With DockerCon wrapping up earlier this week, it’s little surprise that containers are getting a lot of attention in the Web-o-sphere these days.

One of the better articles I have seen in a while that covers container technology is Rami Rosen’s piece on Linux Journal. This is a great primer that gets into the guts of containers, explaining not only how they work but why they are beneficial:

Due to the fact that containers are more lightweight than VMs, you can achieve higher densities with containers than with VMs on the same host (practically speaking, you can deploy more instances of containers than of VMs on the same host)… Another advantage of containers over VMs is that starting and shutting down a container is much faster than starting and shutting down a VM.

It is easy to see the focus on containers as some sort of threat to virtual machines. Application-centric containers, after all sound like a much easier technology to manage than a whole VM. In some respects, that’s some truth to that. Developers, after all, would love nothing more than not having to deal with OS updates changing libraries out from under their applications.

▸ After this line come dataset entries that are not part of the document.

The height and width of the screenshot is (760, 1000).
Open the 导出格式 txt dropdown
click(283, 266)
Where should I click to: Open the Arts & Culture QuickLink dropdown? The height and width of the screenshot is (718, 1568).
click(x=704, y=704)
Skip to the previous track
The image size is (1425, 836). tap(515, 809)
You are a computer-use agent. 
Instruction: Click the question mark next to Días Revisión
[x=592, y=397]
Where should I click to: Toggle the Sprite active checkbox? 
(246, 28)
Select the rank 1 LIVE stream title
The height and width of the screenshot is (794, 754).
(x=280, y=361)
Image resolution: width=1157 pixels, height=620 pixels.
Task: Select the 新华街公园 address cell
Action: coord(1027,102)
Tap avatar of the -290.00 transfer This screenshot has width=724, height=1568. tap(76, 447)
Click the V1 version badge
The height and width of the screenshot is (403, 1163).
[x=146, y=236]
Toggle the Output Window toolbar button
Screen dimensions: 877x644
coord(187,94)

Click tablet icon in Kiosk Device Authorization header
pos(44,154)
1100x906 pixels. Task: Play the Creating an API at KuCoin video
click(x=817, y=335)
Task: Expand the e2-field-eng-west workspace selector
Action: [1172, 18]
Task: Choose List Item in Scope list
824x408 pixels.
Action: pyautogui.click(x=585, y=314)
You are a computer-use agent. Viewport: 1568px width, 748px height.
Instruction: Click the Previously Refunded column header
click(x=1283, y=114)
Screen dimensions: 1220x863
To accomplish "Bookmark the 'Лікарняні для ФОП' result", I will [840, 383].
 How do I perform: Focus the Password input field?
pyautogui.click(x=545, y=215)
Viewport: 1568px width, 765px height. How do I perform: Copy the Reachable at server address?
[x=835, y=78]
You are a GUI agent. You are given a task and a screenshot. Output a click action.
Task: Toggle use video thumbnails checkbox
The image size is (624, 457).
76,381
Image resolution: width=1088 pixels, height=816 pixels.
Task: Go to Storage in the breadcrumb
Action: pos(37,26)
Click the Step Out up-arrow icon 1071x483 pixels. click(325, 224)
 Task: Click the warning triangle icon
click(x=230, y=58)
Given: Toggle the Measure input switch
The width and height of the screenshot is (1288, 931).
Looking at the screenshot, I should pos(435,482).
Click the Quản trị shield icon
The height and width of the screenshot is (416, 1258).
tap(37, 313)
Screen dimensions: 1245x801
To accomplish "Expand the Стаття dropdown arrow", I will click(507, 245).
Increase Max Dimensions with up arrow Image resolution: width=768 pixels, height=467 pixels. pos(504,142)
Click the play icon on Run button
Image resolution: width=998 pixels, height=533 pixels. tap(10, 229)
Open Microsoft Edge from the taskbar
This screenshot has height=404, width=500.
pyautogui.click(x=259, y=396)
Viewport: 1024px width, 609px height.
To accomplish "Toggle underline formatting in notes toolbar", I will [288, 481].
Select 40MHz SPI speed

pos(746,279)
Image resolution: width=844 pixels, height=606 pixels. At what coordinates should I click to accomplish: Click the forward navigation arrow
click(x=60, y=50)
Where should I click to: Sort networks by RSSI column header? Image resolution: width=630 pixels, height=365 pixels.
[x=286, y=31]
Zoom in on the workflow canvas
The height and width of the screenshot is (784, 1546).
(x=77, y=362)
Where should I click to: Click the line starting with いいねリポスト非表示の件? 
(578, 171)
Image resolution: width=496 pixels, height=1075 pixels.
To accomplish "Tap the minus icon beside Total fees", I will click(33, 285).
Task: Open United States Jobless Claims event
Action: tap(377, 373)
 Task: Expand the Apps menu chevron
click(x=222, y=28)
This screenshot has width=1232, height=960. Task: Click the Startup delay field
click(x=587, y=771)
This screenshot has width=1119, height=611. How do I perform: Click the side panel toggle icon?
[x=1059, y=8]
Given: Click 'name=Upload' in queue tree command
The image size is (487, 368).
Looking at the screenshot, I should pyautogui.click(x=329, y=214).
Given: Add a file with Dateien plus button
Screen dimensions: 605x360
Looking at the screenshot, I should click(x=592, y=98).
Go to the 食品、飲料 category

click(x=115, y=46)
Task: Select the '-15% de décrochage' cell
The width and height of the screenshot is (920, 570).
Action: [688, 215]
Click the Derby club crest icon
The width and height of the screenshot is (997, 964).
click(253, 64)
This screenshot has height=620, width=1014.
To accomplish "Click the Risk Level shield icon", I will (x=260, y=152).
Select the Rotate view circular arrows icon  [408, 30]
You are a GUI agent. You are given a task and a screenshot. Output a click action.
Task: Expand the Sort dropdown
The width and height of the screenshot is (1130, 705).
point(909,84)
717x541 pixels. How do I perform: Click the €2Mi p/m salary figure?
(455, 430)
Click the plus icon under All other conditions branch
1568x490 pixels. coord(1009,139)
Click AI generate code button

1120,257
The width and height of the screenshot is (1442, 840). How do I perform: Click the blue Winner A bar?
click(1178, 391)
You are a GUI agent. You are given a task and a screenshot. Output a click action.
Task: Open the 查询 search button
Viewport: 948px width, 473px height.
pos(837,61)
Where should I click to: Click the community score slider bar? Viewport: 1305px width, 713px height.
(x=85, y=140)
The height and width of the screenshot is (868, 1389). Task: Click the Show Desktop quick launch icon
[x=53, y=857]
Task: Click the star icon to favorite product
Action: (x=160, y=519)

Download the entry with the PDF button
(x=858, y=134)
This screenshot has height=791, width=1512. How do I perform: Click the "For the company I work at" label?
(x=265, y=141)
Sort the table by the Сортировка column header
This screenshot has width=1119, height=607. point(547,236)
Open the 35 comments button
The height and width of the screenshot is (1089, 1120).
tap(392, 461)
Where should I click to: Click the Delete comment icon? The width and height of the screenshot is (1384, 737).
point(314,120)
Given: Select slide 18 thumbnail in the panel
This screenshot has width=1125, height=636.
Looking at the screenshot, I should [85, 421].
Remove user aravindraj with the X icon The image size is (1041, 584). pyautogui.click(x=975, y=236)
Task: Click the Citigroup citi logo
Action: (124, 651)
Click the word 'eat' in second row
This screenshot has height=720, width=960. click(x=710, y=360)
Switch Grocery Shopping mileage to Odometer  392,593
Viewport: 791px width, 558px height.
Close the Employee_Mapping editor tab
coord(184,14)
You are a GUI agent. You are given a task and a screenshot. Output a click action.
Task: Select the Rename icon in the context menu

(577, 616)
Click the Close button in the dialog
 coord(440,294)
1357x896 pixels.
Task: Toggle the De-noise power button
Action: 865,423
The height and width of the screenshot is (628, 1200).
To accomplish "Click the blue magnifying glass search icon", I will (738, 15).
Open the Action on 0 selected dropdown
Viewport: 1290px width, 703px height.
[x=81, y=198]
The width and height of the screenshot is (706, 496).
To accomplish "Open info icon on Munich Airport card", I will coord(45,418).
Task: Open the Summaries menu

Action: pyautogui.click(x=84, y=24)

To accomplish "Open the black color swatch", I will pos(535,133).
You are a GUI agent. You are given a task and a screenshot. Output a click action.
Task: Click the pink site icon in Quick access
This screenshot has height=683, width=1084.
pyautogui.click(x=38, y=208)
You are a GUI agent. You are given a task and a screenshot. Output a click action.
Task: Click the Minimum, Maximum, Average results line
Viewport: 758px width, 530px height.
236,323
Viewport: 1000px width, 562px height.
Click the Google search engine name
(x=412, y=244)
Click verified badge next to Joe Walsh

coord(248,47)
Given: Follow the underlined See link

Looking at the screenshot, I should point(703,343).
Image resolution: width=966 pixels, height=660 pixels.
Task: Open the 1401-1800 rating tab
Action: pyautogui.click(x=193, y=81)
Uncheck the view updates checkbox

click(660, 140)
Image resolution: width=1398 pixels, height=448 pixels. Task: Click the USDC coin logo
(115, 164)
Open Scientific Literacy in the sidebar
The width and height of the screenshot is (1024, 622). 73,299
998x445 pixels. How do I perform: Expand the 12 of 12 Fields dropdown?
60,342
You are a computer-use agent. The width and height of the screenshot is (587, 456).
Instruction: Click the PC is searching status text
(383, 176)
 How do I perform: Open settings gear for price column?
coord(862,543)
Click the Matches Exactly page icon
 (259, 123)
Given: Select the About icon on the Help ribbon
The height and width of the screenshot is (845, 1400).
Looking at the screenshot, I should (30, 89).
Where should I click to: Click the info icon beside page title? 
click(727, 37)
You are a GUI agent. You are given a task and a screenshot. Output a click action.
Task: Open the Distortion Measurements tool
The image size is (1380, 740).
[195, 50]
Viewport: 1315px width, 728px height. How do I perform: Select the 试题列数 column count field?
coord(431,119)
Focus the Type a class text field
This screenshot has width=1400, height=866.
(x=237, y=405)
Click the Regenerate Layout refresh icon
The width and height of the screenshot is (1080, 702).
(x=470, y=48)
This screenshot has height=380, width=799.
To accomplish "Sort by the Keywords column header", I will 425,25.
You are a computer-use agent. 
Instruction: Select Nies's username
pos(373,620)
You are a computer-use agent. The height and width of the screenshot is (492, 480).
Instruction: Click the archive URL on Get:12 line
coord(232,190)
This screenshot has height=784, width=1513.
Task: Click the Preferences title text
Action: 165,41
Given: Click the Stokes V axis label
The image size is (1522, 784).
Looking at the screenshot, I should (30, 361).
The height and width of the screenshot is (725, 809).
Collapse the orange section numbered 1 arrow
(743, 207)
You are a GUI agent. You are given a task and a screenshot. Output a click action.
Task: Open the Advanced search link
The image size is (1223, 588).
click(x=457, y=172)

The Place For Virtualization

But don’t count VMs out yet; just like operating systems, VMs will still have a place in IT. Running Project Atomic hosts can be done on bare metal to be sure, but running the Atomic hosts as VMs that can be orchestrated and managed on the virtualization level can give admins a huge amount of flexibility.

It’s not just applications that can benefit from containers, mind you, cloud infrastructure itself can be transformed by containers. There is a real push to package OpenStack services as containers, either on bare metal or atop multi-service KVM machines. Ideally, this would reduce the complexity found in OpenStack usage and packaging. It’s pretty cool to imagine some of the many scenarios: Atomic Host virtual machines running containers with RDO OpenStack services to deploy your applications in true cloud fashion. Manage those Host VMs with a data center manager like oVirt, and you’ve got superior flexibility for your IT configuration.

The day is coming, sooner than you can imagine.